Go through the entries below and copy each line that holds the word "computer".

================================

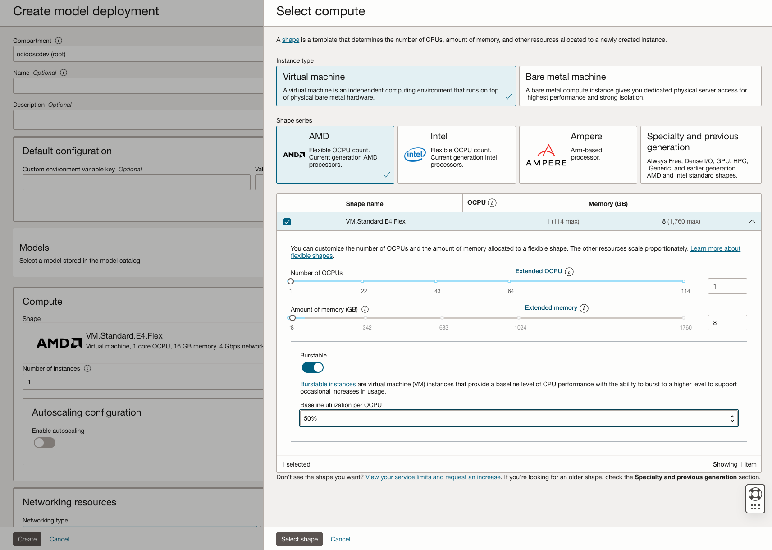This screenshot has width=772, height=550.
Task: Click the Number of OCPUs slider handle
Action: point(291,281)
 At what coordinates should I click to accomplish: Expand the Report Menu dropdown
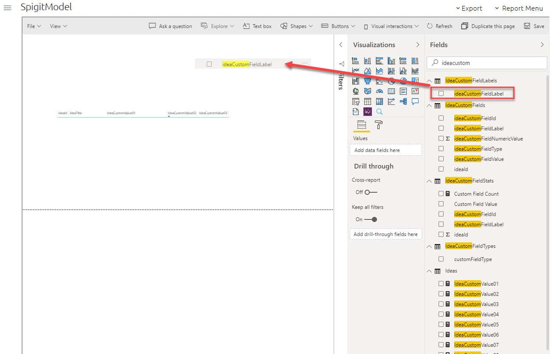[x=518, y=8]
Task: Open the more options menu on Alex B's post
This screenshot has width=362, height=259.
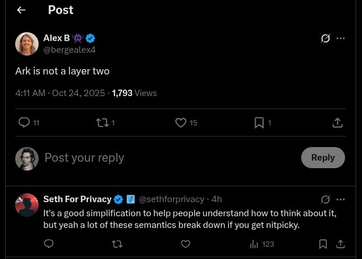Action: (341, 39)

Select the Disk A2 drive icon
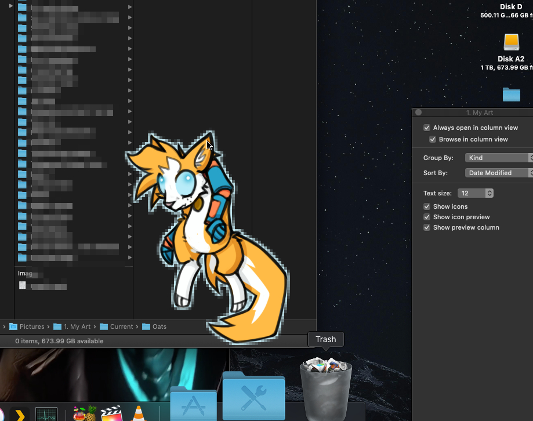511,43
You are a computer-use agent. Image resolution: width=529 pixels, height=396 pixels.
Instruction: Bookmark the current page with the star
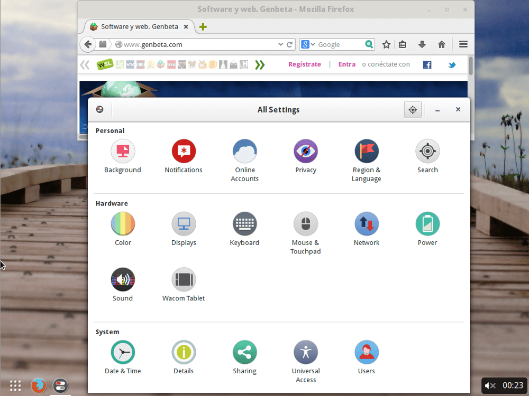(386, 44)
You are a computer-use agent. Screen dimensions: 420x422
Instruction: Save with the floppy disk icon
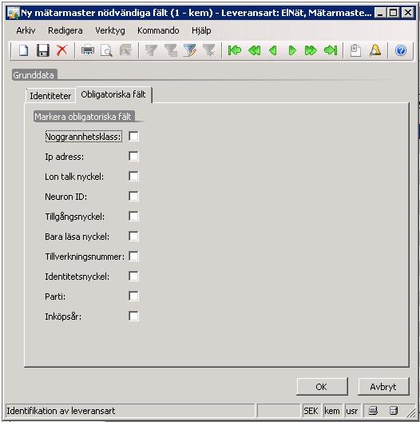43,50
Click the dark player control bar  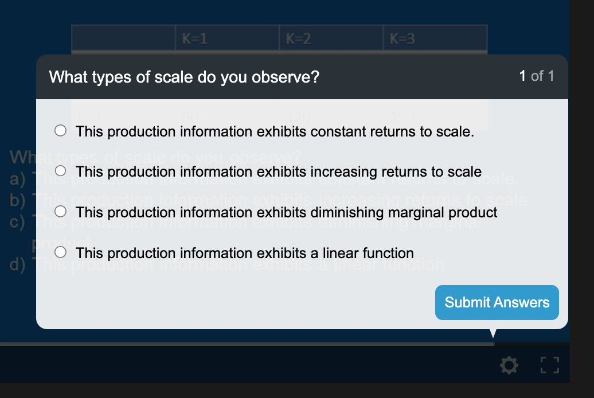point(229,365)
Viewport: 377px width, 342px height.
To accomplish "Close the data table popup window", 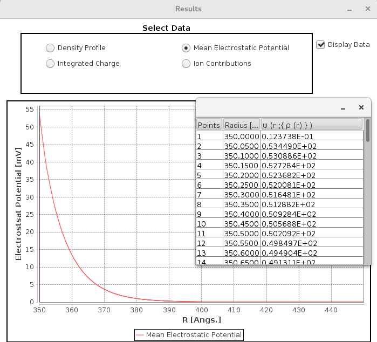I will tap(361, 108).
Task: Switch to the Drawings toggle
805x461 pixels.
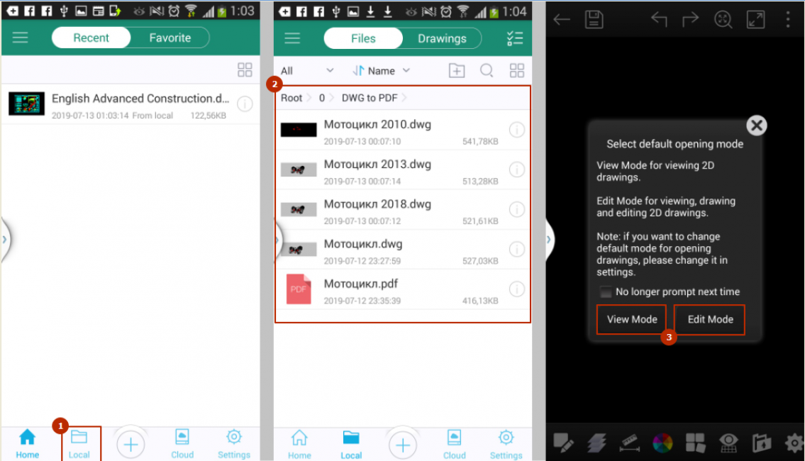Action: point(441,38)
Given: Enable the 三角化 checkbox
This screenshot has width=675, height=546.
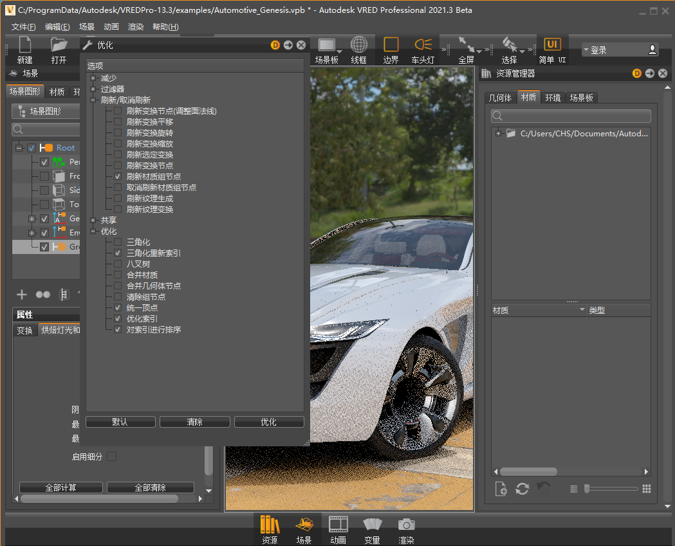Looking at the screenshot, I should tap(118, 242).
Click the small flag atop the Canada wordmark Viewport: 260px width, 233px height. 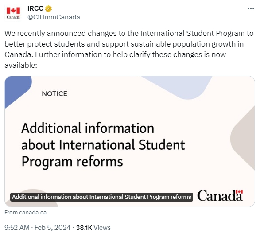tap(239, 192)
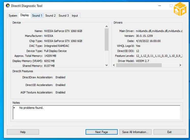Viewport: 190px width, 140px height.
Task: Click the DirectX icon in the title bar
Action: pos(8,6)
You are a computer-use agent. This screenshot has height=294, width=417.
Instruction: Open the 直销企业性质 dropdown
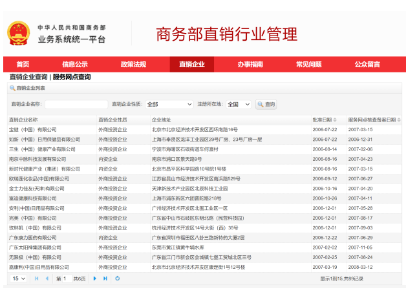pos(169,104)
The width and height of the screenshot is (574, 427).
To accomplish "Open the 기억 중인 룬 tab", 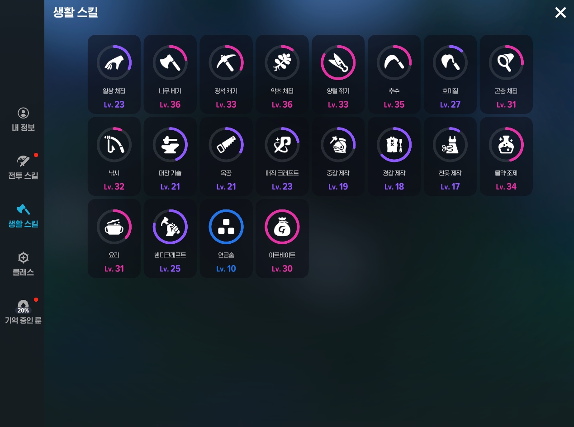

================================

Task response:
You are a computer-use agent. Image resolution: width=529 pixels, height=396 pixels.
You are a computer-use agent. Screen dimensions: 420x422
You are a computer-use agent. This screenshot has height=294, width=417.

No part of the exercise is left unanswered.